The entries that follow should be repeated exactly, with no pictures kept.

Start of INPUT RECORDS

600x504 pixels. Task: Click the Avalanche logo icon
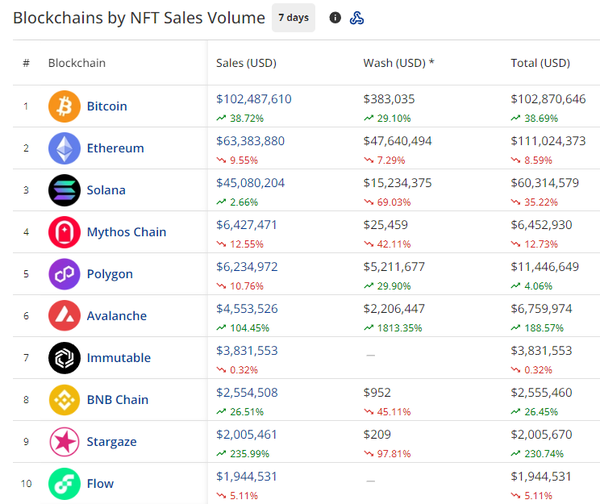[64, 316]
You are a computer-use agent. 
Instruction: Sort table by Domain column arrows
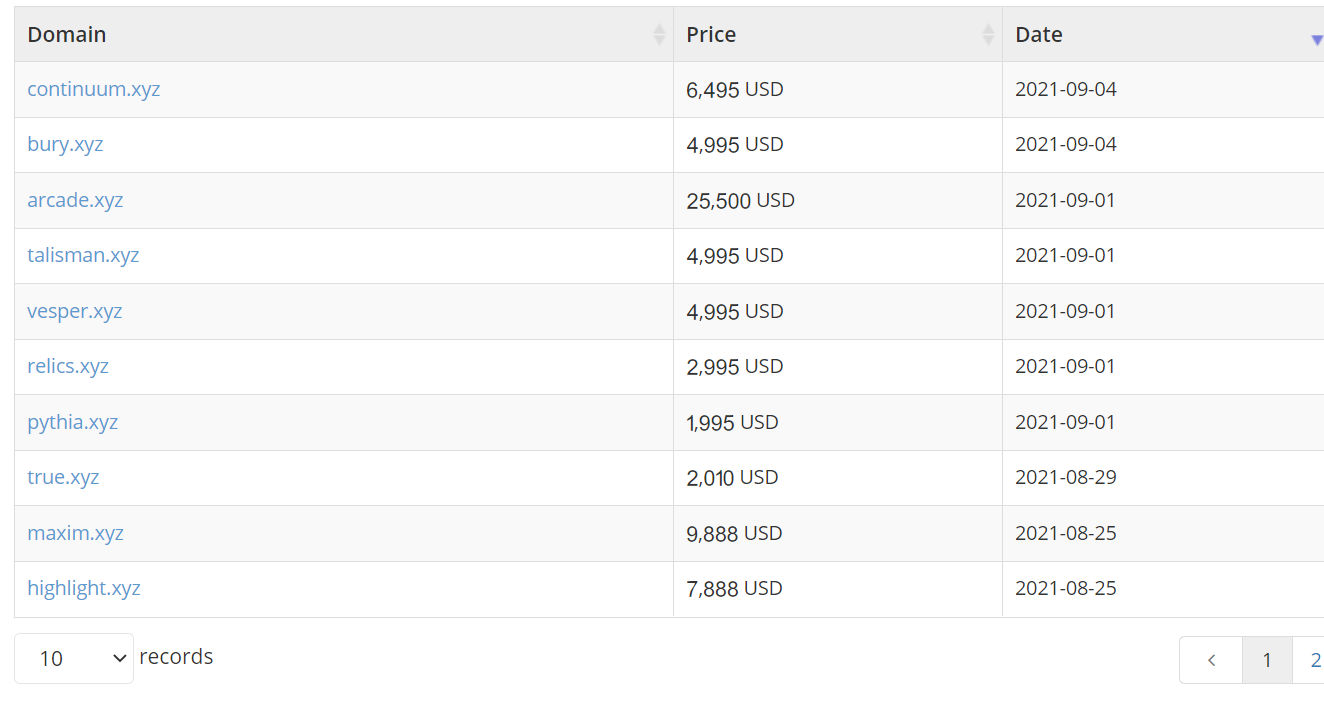[659, 35]
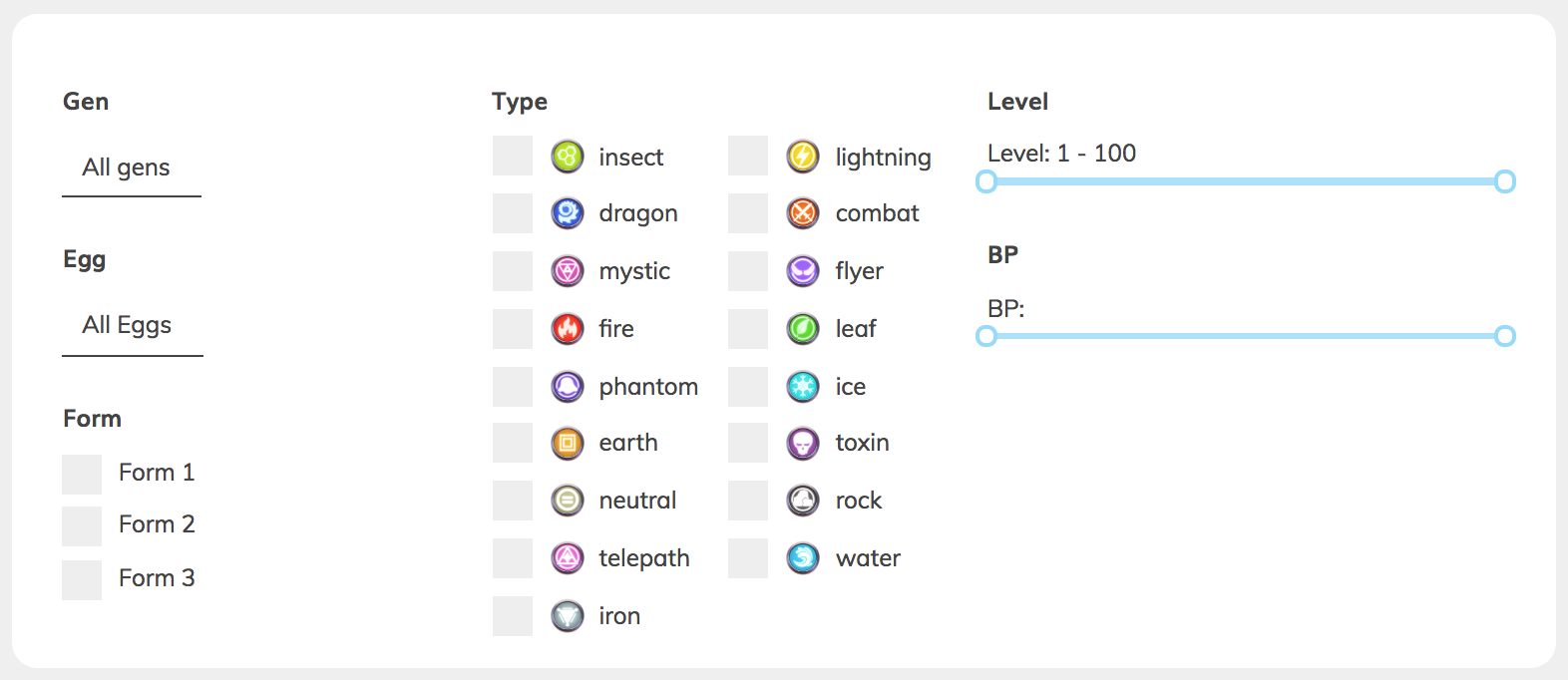
Task: Select the telepath type label
Action: click(x=644, y=558)
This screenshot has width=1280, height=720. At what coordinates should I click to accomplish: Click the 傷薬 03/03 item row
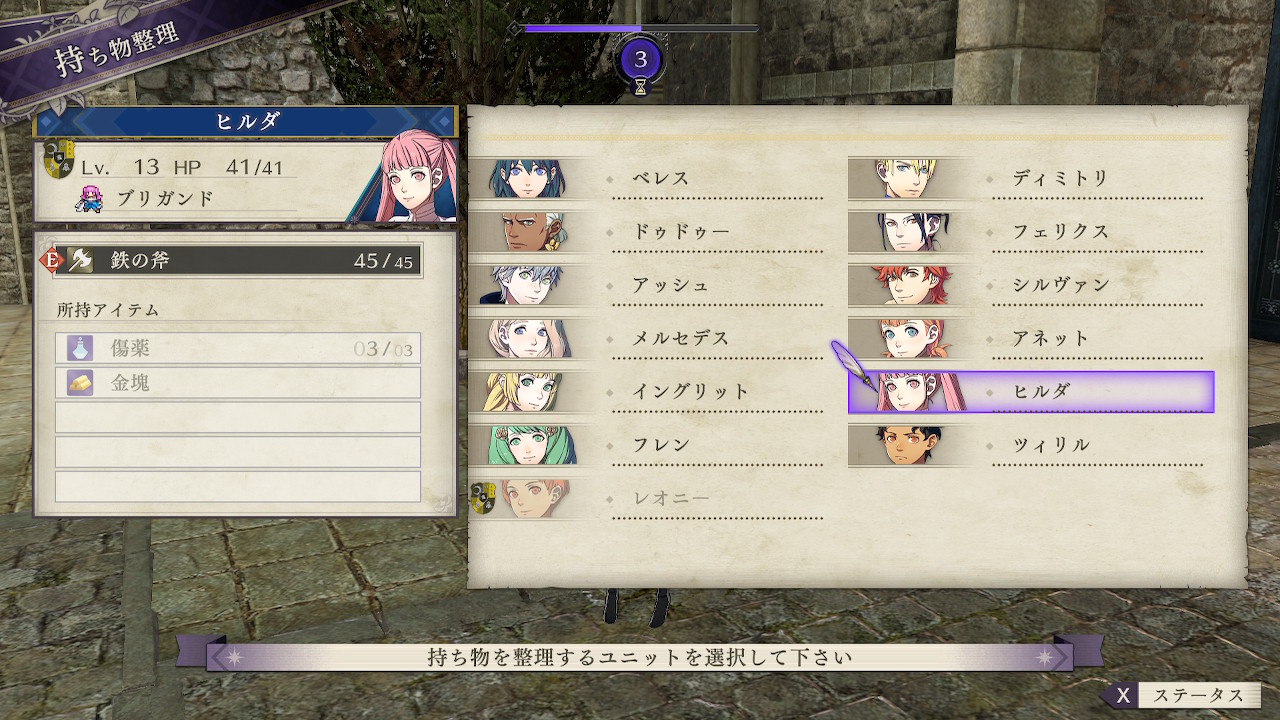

End of INPUT RECORDS

## RESPONSE
600x504 pixels. Task: Click the Avalanche logo icon
[64, 316]
You are a computer-use agent. 
Instruction: Sort table by Domain column arrows
[659, 35]
Task: Select the telepath type label
Action: click(x=644, y=558)
This screenshot has width=1280, height=720. At what coordinates should I click to accomplish: Click the 傷薬 03/03 item row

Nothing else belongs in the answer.